Making changes that are radical, long-lasting and meaningful means we must improve the material conditions of the most vulnerable in our city for the better and effectively transform the system to be more just. That’s progress. In part, we do this by electing a more representative government. This means electing those whose lived experiences speak directly to the very failed systems we, progressives, aim to change. This is especially important when the rights and very existence of many in our communities—workers, union members, Native communities, women of color, immigrants, the trans and LGBTQIA communities, religious minorities—are all being threatened. We should be gathering strength from our collective actions and understanding the ways in which our liberation is inextricably bound.

If we are doing this work with a vision for a truly just and equal world, we have to be able to imagine a time beyond this local election, when progress does not always require us to be adversarial. We must envision a movement which pays more than lip service to being intersectional—and instead truly adopts the approach of dismantling racism, gender/sexism and classism—as these “isms” are corrosive affronts to our movements and shared liberation. When the fight ends, we can begin to build a better world. To achieve this, frontline communities must be self-empowered and self-determined to work for ourselves and systems of privilege and oppression must be dismantled and rebuilt for the better.

Progress has to be defined by the work of and the best outcomes for the most affected and most marginalized communities—women of color, trans and queer communities, black and brown communities, disability communities, homeless communities, workers and union members, and frontline/fenceline communities exposed to environmental degradation.

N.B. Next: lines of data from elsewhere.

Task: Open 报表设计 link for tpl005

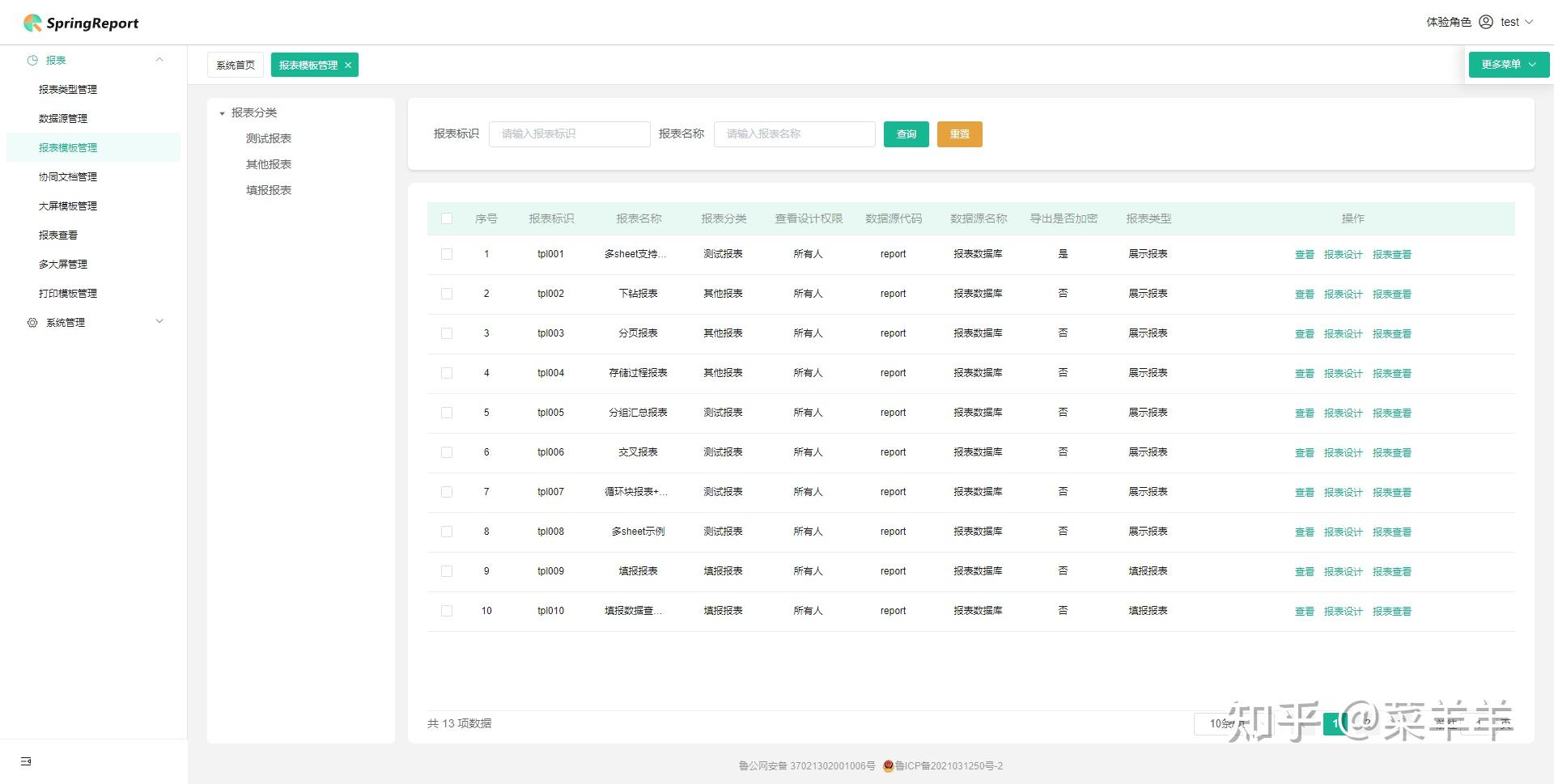Action: [1344, 413]
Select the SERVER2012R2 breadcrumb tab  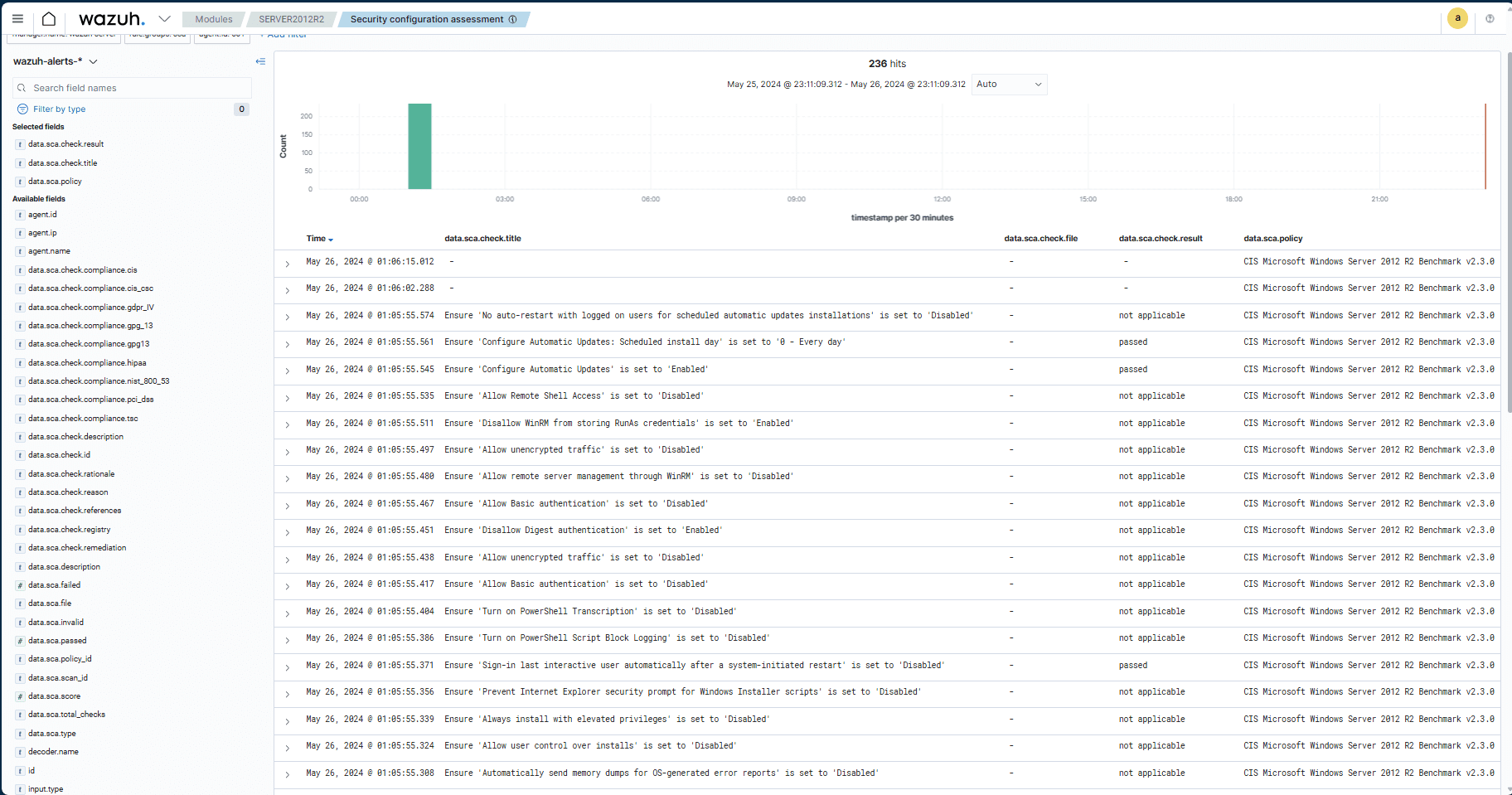291,19
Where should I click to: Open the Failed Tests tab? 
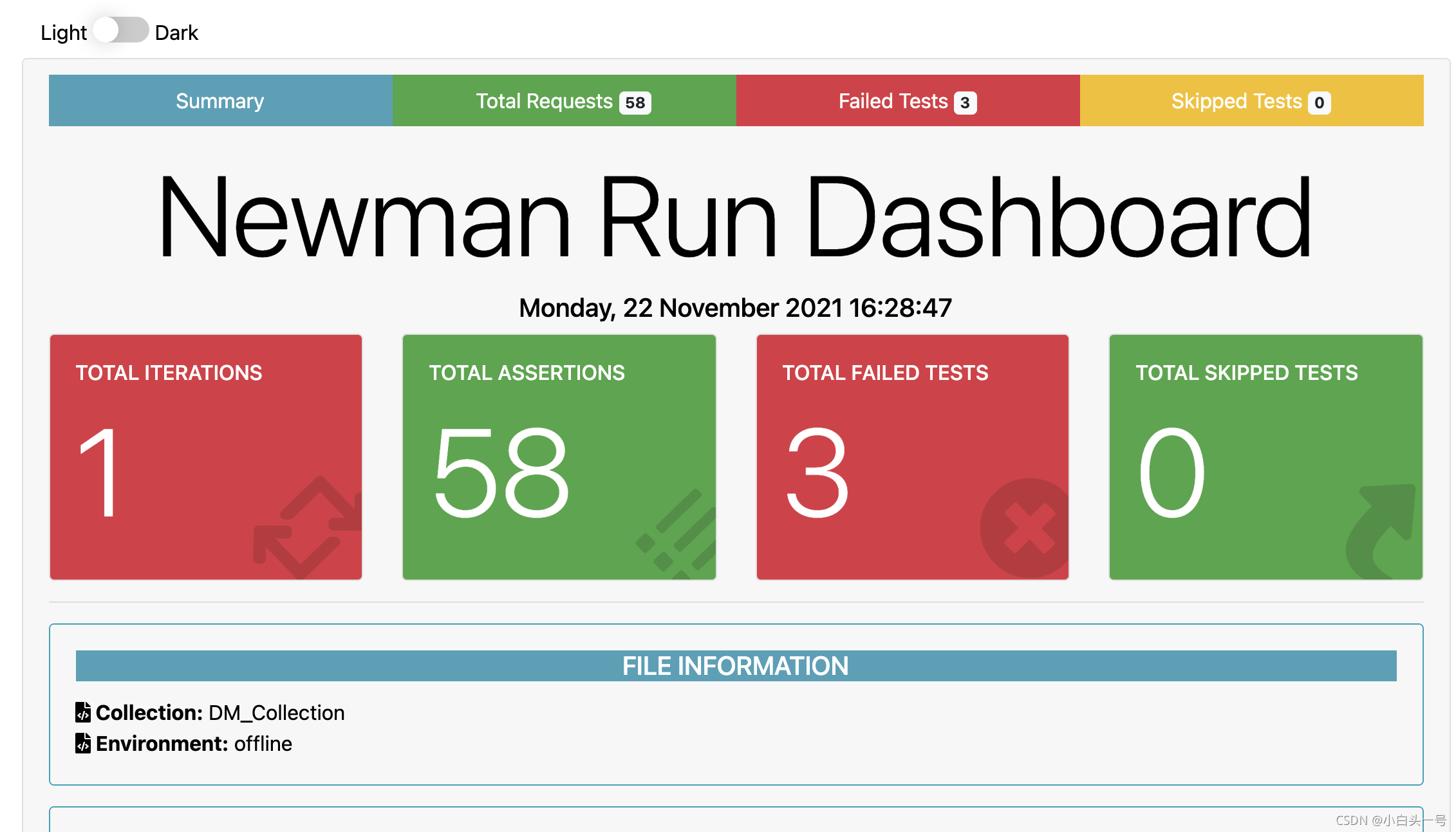tap(907, 101)
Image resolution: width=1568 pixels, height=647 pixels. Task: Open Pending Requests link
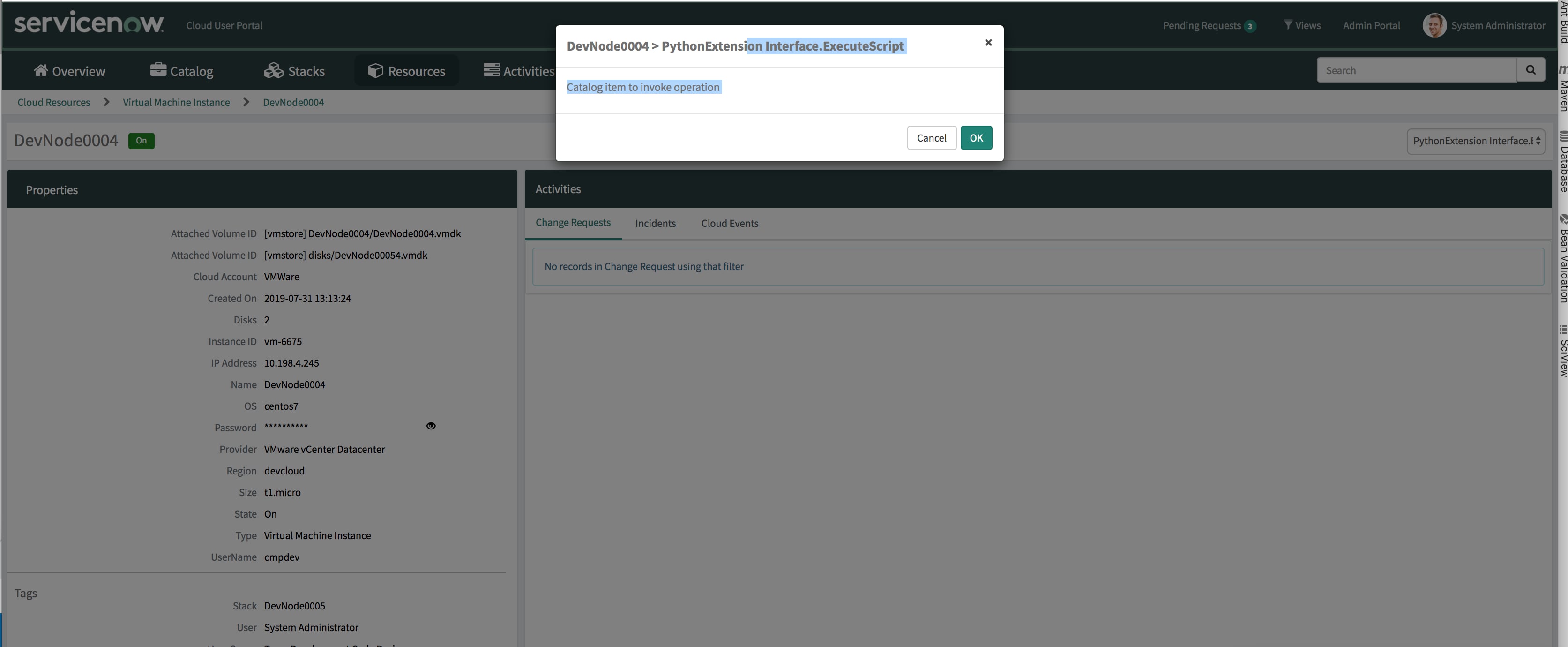click(x=1202, y=26)
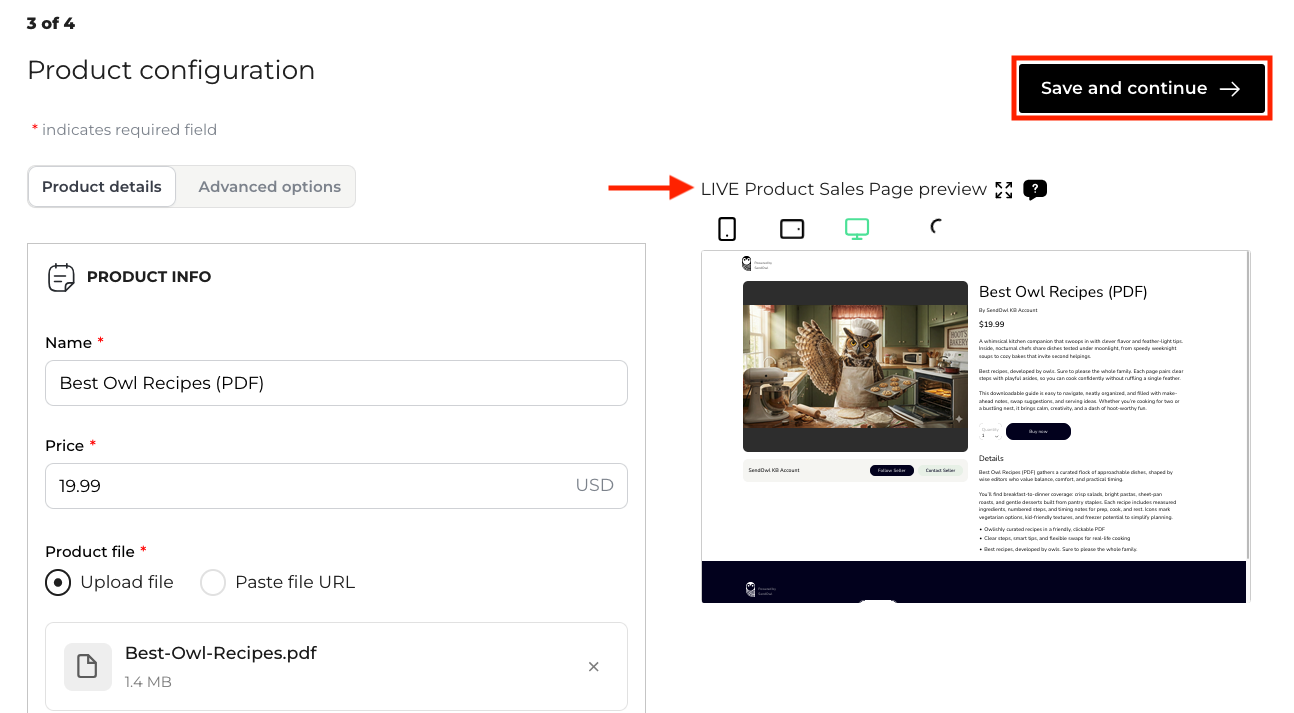Click Follow Seller in the preview

[891, 470]
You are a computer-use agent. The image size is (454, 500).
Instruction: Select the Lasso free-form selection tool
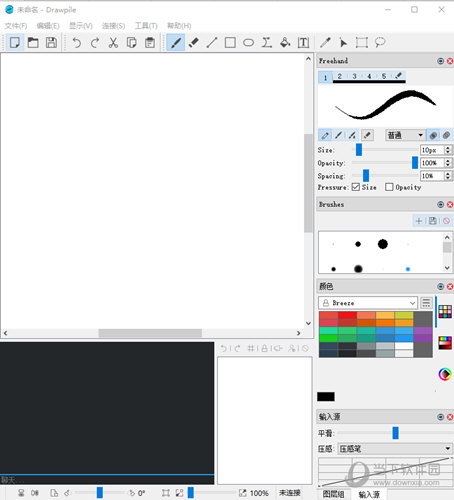[x=380, y=43]

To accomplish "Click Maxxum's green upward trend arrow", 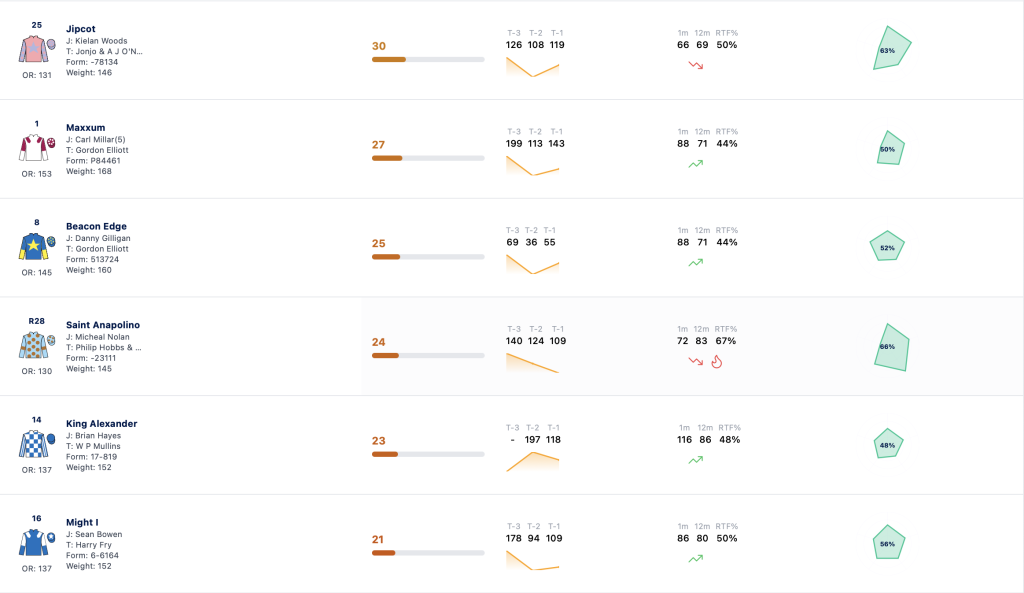I will (x=696, y=164).
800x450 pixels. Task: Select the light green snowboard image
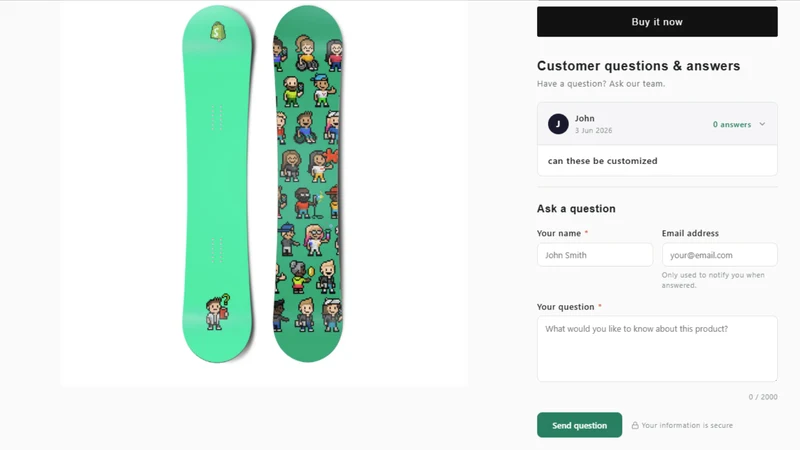click(217, 184)
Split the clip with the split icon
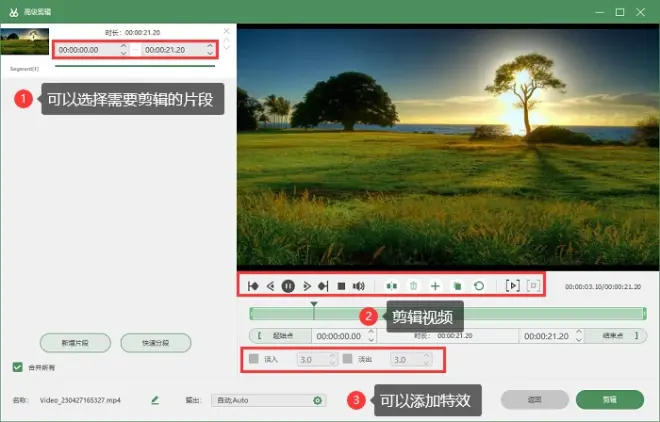Screen dimensions: 660x422 pos(391,286)
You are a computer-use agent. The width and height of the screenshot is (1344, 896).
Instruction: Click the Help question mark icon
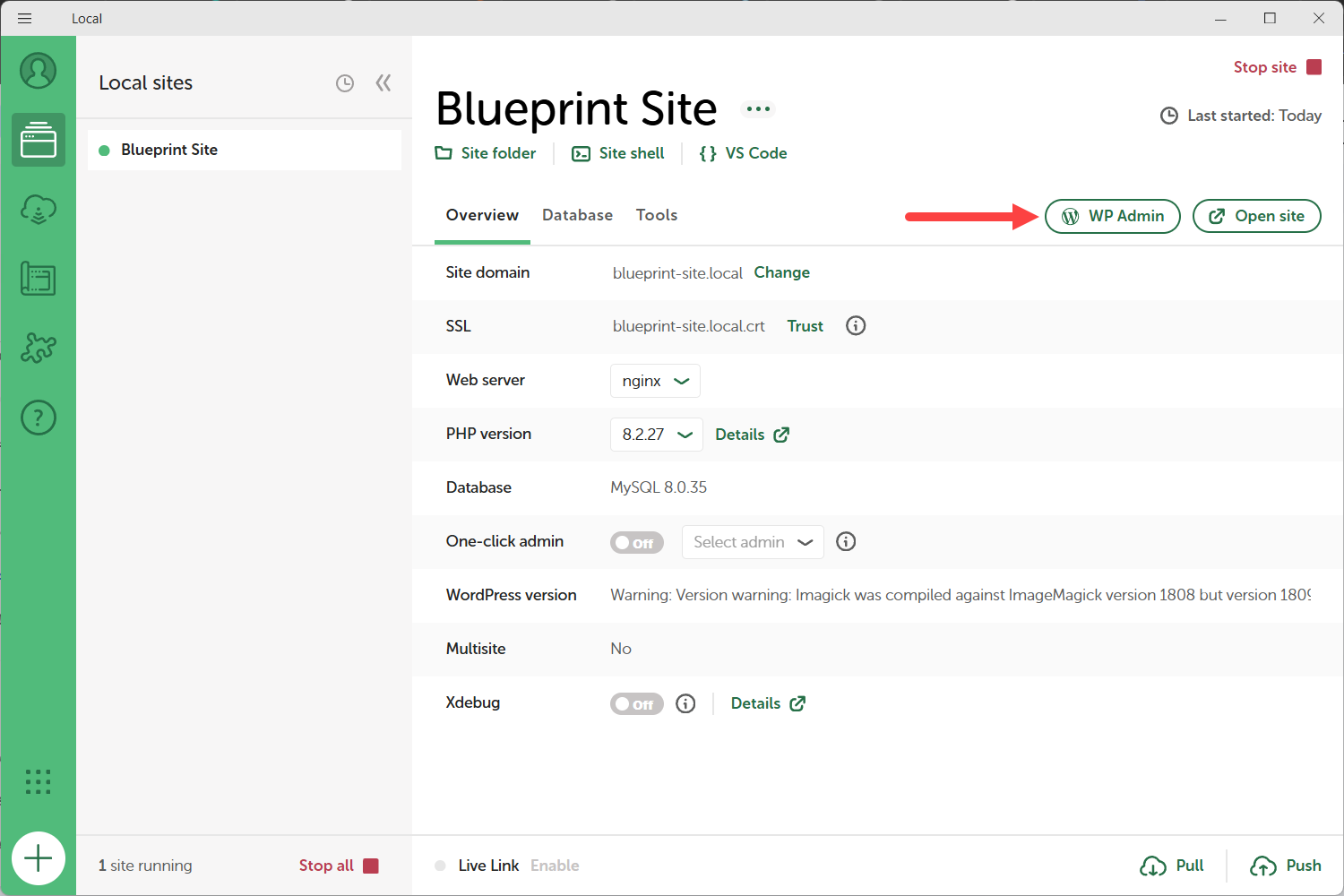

Let’s stop doing the right-wing’s job for them. Let’s stop drawing arbitrary lines of what it means to be “left enough.” Rather, let’s center our policies and politics in the leadership and lived experiences of the most vulnerable and most marginalized in our city. Then we will live up to a real Seattle definition of what it means to be progressive. And better yet, maybe one day we can get to the root of injustice and do something truly radical.

Aretha Basu is a community organizer and campaign manager for Teresa Mosqueda and former campaign coordinator for Nikkita Oliver for Mayor.

Teresa Mosqueda is the Political and Strategic Campaign Director at Washington State Labor Council, AFL-CIO and 2017 Candidate for Seattle City Council Position 8.

Nikkita Oliver is a community organizer, writer, educator, attorney, and former 2017 mayoral candidate.